Secondo UniCredit Research, gli indicizzati trattano sui massimi relativi da inizio giugno e c’è pertanto il pericolo che l’opportunità di apprezzamento sia ormai alle spalle.

Per quanto riguarda le prospettive di titoli legati all’inflazione, su cui scommettere solitamente in periodi in cui si prospetta un miglioramento delle condizioni economiche, Rottmann ricorda che i livelli di breakeven sono scesi ulteriormente anche di riflesso al calo del petrolio e “con il peggio della decelerazione ormai alle nostre spalle una loro ripresa appare probabile”.

Per breakeven si intende il differenziale di rendimento fra un titolo con cedola indicizzata all’andamento dei prezzi al consumo e uno nominale – ovviamente a parità di scadenza. Secondo l’analista potrebbe insomma essere il momento propizio per comprare Btp Italia, Btpei e simili.

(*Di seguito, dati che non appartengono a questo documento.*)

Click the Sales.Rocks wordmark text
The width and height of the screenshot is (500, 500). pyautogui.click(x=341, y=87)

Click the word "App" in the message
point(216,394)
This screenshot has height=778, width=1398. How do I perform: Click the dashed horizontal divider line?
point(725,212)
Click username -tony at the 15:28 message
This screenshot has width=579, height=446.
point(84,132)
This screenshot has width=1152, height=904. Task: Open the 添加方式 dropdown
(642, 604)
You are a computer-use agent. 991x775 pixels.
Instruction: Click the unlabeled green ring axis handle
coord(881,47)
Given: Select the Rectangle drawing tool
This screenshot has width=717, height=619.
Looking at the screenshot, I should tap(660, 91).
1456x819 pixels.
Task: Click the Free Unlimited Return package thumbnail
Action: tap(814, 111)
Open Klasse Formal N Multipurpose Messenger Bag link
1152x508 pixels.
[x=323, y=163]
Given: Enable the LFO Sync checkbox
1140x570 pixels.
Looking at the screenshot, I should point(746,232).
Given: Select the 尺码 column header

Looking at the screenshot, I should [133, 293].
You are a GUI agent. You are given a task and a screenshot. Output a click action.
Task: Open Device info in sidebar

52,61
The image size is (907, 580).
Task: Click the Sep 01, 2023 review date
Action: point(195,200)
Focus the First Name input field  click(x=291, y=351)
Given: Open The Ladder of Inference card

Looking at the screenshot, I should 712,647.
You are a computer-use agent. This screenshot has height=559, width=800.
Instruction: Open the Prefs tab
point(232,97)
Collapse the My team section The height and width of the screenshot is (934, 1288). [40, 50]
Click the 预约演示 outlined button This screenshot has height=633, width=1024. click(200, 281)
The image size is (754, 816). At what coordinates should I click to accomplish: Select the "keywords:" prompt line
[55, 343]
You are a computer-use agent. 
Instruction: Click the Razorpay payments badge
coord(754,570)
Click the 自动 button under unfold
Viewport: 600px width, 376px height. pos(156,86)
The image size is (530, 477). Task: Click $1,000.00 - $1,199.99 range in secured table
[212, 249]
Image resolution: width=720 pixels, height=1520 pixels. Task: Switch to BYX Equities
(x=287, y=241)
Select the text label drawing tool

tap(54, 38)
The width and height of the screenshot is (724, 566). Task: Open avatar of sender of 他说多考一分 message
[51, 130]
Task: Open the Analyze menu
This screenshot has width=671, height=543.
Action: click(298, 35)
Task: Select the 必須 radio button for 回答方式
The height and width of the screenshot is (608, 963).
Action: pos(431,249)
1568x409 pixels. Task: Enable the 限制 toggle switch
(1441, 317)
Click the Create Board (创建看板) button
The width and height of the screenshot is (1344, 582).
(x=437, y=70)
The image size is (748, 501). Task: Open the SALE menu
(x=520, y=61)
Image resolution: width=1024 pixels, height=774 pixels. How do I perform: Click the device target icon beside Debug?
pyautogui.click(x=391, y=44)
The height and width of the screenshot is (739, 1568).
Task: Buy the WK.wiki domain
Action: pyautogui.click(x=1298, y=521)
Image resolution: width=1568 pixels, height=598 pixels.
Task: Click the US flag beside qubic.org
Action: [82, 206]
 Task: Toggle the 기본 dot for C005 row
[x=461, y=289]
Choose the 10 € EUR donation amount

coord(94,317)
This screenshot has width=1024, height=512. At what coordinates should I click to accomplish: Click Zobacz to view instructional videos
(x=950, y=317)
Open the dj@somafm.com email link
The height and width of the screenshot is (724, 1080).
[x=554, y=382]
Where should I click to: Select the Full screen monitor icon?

C’è un solo problema, come ricorda Cellino: “se l’inflazione arriverà davvero nell’Eurozona e il mercato, sotto questo aspetto, mostra di crederci fino a un certo punto: le aspettative a lungo termine misurate dal tasso swap 5y5y seguito da vicino dalla Bce sono sì cresciute di 10 centesimi fino a sfiorare l’1,60%, ma restano ancora lontane sia dall’obiettivo Bce, sia dai livelli dello scorso inverno”.